Memorandum of Conversation, by the Assistant Secretary of State (Sayre)

The Portuguese Minister came to see me in order to discuss a possible trade agreement between our two Governments. He asked whether we are now prepared to enter into negotiations. I told him that we had some time ago appointed a committee to study Portuguese-American trade and that this committee expected to report its conclusions to the Trade Agreements Committee within the course of the next two weeks. I said that as soon as the Trade Agreements Committee had a chance to discuss the matter, I should be glad to get in touch with him at once and talk the matter over with him.

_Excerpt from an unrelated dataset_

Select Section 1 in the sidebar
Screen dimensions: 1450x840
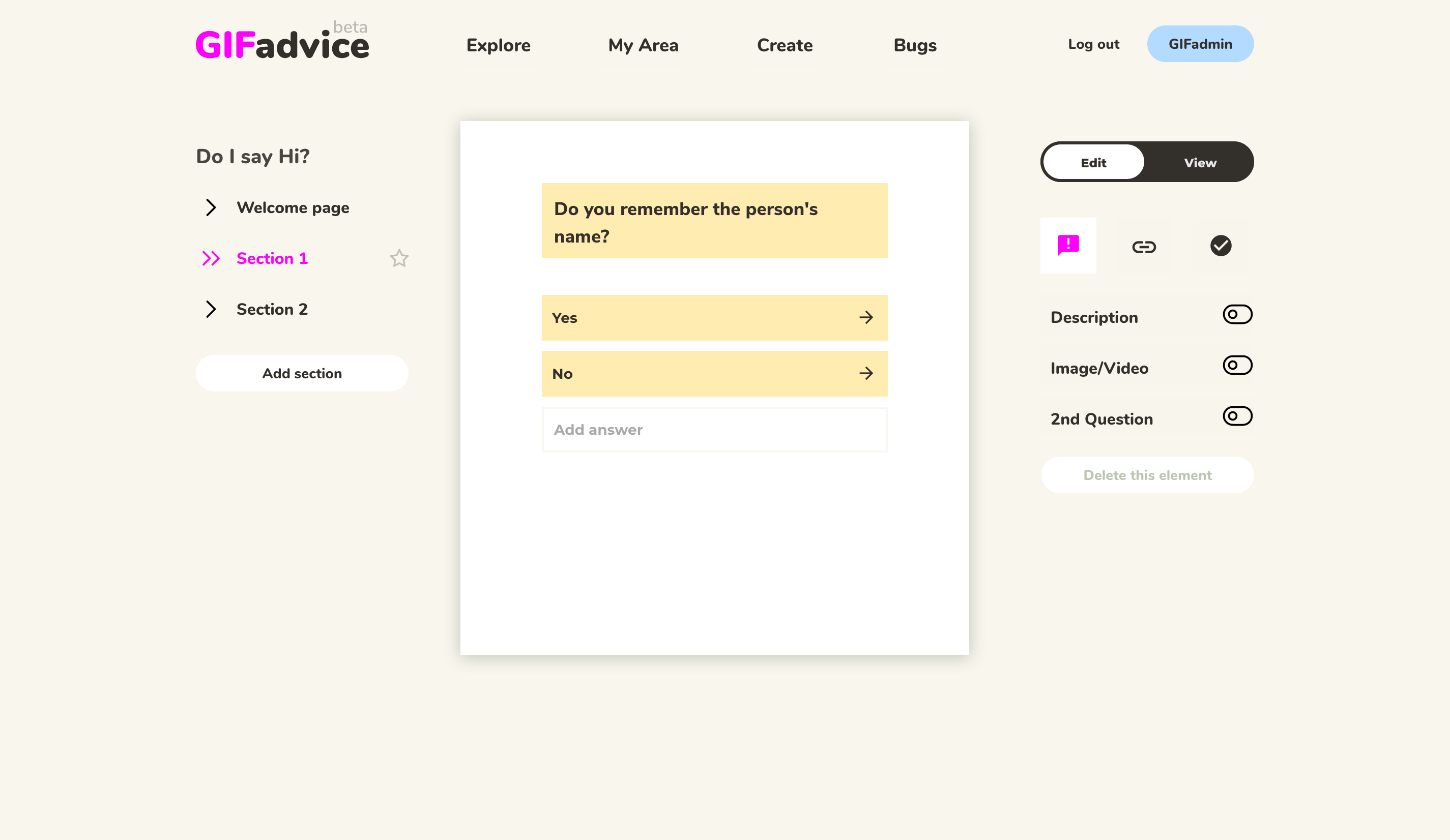point(272,259)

The Minister then went on to say that he came under explicit instructions from his Government to request that we send some representative over to Lisbon to discuss the negotiations before negotiations are formally begun. He said that his Government felt confident we could negotiate an agreement without difficulty but that it desired to have someone explain some of the technical and other questions involved and felt that this could best be done through personal conversations in Lisbon. The Minister made it clear, however, that the actual negotiations should be carried on in Washington rather than in Lisbon.

The Minister added that his Government felt there should be no difficulty in reaching an early agreement. He said that they were definitely prepared to discontinue flag discrimination. He also said that they now realized it would be impossible to secure in a trade agreement protection of wine designations and he felt that this would not be pressed. He said that his Government was interested primarily in sardines, cork and Madeira embroideries. I asked whether his Government was familiar with the general provisions which we insert [Page 665]in trade agreements and he assured me that it was and that there would be no difficulty in his Government’s agreeing to these since his Government is one of the countries which does not believe in quotas or exchange control.

He reiterated that he came to me under the express instructions of his Government.

I assured the Minister that I would look into the matter and let him hear from me within ten days or two weeks.